A TAP "é uma companhia privada" e não "está sujeita à prestação de serviço público"
Divulgação

O presidente da Associação Comercial e Industrial do Funchal (ACIF), Jorge Veiga França, disse hoje no parlamento madeirense que a política de preços da TAP em relação à Madeira "não tem favorecido" o turismo no arquipélago.

 

Jorge Veiga França afirmou: "acho que a política da TAP não tem sido a resposta que esperaríamos de uma companhia de bandeira", sublinhando que o facto de o Estado deter 50% do capital social da empresa atribui "responsabilidades acrescidas" na defesa dos interesses em todo o território nacional.

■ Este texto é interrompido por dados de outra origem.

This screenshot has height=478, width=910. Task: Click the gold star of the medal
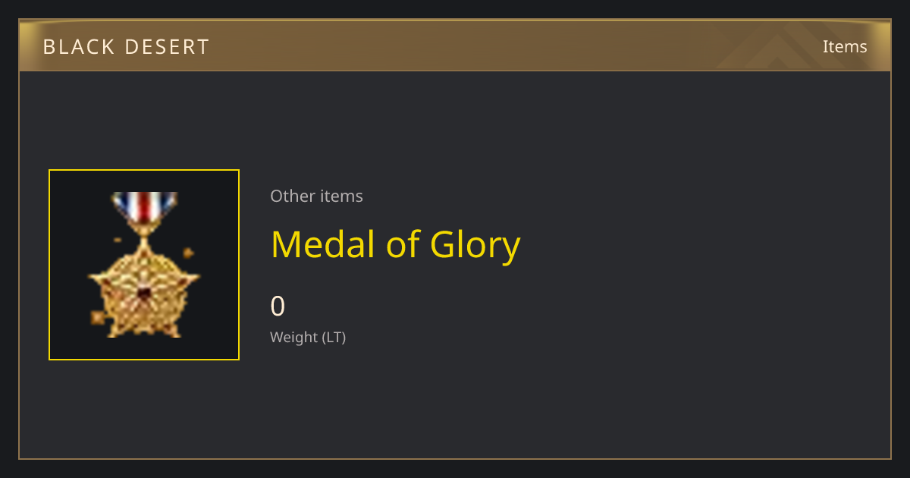[x=144, y=292]

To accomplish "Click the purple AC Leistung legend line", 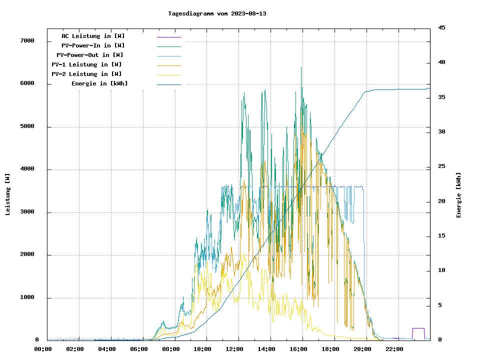I will click(x=169, y=37).
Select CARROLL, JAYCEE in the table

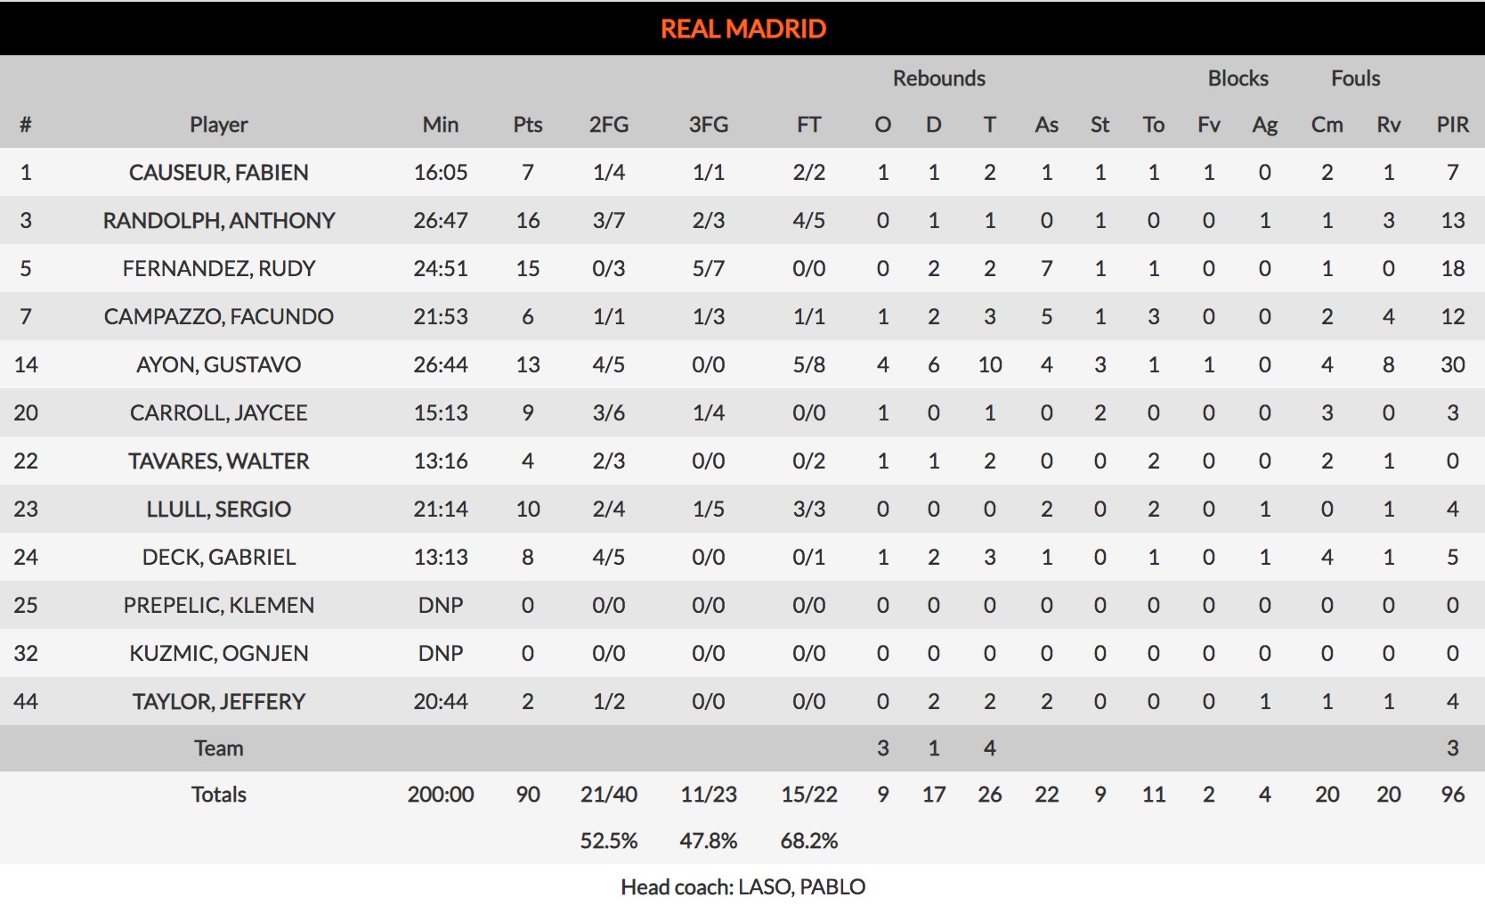pos(219,413)
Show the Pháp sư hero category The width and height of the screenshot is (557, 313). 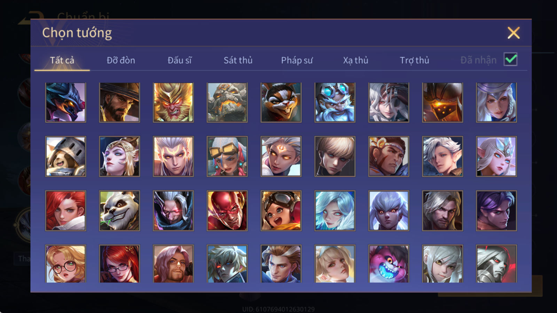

O dirigente proferiu estas declarações na Comissão Eventual de Inquérito à Política de Gestão da TAP em Relação à Madeira, onde garantiu que a ACIF "não vai ficar de braços cruzados", estando a preparar uma "posição conjunta" sobre a problemática do preço das viagens aéreas e da operacionalidade do Aeroporto da Madeira.

Afirmou ainda que "não podemos responder [ainda] com números absolutos, mas não dúvidas que está a afectar o sector do turismo, que é o pilar da economia madeirense", disse.

As autoridades regionais consideram que a TAP pratica preços muito altos nos voos entre o continente e a Madeira, ultrapassando por vezes os 500 euros.

Por outro lado, o subsídio de mobilidade fixou os bilhetes (ida e volta) em 86 euros para residentes, mas a companhia cobra valores mais elevados, sendo que o passageiro é posteriormente reembolsado da diferença até um tecto de 400 euros.

Jorge Veiga França considerou que a forma como o subsídio foi concebido "afecta claramente" a fixação dos preços pelas duas companhias que voam regulamente para a região - a TAP e a easyJet - e, por isso, afirmou que é "fundamental" a entrada de um terceiro operador na linha.

A ACIF representa cerca de 800 empresas na Região Autónoma da Madeira.

A Comissão Eventual de Inquérito à Política de Gestão da TAP em Relação à Madeira foi constituída a pedido do PSD, partido com maioria absoluta no parlamento regional, e já interrogou, entre outros, Antonoaldo Neves, presidente da TAP, Thierry Ligonnière, presidente da ANA - Aeroportos de Portugal, Bernardo Trindade, administrador não executivo da TAP, e Fernando Pinto, ex-presidente da transportadora aérea.

A 11 de Janeiro, Fernando Pinto disse no parlamento madeirense que a época da aviação regulamentada já passou e sublinhou que a companhia não tem obrigação de prestar serviço público: "A época da aviação regulamentada passou, não existe mais. Hoje é a regra do mercado".

Já no dia 02 de Outubro de 2018, Antonoaldo Neves tinha insistido, na mesma comissão, que a TAP não "está sujeita à prestação de serviço público", que é uma "companhia privada" e que a transportadora pratica preços "módicos".